**** Excerpted records
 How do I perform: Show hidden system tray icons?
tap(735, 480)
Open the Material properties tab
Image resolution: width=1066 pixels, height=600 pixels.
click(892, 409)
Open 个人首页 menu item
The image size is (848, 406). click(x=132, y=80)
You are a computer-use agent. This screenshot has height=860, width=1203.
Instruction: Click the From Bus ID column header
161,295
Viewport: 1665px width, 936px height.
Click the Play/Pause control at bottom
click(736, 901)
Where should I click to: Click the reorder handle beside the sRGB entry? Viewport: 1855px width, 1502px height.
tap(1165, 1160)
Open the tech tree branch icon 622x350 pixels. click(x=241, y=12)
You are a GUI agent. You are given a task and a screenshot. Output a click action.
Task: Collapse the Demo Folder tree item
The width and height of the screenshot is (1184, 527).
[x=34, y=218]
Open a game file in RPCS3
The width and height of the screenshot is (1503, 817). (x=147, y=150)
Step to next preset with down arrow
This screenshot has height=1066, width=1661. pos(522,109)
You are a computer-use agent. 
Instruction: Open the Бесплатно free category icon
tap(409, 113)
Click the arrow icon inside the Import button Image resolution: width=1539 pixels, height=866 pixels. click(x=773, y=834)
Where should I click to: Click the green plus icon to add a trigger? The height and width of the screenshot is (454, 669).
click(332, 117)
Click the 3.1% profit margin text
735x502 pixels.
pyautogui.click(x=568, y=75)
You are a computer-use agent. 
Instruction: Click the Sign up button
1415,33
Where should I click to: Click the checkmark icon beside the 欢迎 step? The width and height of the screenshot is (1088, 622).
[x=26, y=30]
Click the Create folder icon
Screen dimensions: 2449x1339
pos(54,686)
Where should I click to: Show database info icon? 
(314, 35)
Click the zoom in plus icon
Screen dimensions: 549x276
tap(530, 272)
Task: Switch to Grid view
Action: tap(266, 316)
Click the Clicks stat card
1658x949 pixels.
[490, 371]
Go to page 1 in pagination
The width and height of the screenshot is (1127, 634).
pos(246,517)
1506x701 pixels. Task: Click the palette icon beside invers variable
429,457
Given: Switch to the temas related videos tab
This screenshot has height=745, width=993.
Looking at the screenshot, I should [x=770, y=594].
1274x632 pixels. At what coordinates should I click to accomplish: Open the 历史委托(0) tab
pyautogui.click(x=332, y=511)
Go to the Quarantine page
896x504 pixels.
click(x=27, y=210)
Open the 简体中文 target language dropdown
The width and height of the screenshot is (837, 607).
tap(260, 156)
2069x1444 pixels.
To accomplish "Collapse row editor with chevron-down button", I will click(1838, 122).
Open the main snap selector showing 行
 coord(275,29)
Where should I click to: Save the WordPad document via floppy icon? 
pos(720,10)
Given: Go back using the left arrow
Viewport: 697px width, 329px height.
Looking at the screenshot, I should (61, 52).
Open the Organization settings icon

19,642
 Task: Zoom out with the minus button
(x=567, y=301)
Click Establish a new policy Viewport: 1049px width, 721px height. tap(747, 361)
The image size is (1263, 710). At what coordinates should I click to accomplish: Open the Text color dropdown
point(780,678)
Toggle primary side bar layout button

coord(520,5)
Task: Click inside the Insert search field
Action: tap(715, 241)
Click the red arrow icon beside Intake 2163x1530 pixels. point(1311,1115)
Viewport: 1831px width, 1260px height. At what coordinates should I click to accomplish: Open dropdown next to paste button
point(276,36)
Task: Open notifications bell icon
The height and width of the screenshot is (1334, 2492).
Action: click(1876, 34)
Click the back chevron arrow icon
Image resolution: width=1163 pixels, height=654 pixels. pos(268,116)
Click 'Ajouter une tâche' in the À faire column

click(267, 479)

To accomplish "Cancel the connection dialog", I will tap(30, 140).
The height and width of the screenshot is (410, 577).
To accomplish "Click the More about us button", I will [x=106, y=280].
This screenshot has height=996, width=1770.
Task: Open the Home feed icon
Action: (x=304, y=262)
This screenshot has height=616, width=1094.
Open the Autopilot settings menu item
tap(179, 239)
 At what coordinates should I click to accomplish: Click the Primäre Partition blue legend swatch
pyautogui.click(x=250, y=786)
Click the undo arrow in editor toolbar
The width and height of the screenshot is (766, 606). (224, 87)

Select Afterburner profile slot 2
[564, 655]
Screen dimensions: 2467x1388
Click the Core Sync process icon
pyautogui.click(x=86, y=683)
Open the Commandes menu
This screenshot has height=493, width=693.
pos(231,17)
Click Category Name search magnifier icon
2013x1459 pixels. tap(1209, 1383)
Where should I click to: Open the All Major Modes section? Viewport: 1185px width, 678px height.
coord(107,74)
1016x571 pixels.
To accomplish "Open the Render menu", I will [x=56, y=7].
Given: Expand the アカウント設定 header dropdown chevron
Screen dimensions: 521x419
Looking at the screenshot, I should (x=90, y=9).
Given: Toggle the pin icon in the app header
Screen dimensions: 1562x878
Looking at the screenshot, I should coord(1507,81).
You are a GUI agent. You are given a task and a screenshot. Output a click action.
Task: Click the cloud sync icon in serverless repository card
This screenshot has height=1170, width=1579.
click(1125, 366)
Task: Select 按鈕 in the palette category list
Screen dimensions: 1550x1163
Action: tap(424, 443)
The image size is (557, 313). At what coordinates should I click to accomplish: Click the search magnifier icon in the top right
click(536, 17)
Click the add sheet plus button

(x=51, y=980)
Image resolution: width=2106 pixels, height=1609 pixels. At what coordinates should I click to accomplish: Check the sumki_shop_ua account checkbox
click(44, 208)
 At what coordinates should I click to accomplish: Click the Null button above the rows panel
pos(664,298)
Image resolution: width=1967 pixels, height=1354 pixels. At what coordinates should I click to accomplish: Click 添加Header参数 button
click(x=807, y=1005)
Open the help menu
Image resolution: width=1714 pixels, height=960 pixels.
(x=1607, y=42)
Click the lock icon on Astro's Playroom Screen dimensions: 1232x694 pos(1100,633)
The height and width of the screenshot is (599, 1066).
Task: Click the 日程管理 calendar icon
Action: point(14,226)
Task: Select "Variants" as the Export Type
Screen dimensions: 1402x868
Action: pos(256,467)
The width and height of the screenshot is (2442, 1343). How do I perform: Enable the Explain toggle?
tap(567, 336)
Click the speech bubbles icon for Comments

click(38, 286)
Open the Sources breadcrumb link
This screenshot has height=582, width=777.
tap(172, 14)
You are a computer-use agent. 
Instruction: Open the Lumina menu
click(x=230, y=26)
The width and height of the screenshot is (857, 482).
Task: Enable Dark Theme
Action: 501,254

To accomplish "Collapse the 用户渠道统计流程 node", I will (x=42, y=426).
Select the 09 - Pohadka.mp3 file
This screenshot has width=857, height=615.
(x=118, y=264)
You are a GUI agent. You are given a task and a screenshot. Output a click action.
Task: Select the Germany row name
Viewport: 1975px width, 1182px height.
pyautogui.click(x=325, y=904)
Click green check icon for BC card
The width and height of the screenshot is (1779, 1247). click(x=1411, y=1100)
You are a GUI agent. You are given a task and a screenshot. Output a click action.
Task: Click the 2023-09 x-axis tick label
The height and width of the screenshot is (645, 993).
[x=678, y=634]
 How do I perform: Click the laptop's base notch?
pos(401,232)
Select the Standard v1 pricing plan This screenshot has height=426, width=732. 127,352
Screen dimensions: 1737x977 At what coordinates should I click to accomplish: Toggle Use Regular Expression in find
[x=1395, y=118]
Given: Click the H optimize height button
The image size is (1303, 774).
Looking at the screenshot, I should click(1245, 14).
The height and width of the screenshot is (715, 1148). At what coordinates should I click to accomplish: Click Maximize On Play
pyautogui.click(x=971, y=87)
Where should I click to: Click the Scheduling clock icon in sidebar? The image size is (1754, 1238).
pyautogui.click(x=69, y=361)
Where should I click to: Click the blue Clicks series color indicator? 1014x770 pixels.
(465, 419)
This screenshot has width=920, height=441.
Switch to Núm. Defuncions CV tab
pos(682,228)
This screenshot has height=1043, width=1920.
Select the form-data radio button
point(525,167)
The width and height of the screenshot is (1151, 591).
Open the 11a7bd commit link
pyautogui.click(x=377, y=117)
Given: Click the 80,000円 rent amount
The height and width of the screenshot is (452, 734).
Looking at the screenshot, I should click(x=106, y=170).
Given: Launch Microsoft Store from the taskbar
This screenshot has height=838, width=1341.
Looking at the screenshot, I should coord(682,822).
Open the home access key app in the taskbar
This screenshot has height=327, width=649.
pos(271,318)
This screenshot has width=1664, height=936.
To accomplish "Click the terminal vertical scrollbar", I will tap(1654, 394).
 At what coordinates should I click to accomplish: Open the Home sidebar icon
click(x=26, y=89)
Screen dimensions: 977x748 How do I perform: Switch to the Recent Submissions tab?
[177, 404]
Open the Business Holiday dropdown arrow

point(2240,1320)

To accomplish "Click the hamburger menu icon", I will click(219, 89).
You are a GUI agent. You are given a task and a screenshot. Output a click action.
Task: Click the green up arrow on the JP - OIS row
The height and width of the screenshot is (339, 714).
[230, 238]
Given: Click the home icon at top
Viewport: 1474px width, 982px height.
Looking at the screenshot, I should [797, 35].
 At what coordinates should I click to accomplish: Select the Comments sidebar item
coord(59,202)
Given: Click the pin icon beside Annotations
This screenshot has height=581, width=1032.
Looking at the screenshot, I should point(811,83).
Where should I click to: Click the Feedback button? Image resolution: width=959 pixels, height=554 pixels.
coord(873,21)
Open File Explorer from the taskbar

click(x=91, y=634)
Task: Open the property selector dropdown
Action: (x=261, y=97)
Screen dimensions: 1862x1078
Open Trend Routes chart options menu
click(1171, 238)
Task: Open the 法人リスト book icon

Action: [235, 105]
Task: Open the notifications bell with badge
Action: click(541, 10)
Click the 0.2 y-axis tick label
********
What this task involves>
Across all the entries above, how many lines hold the word "label"? Answer with the number only.

Output>
2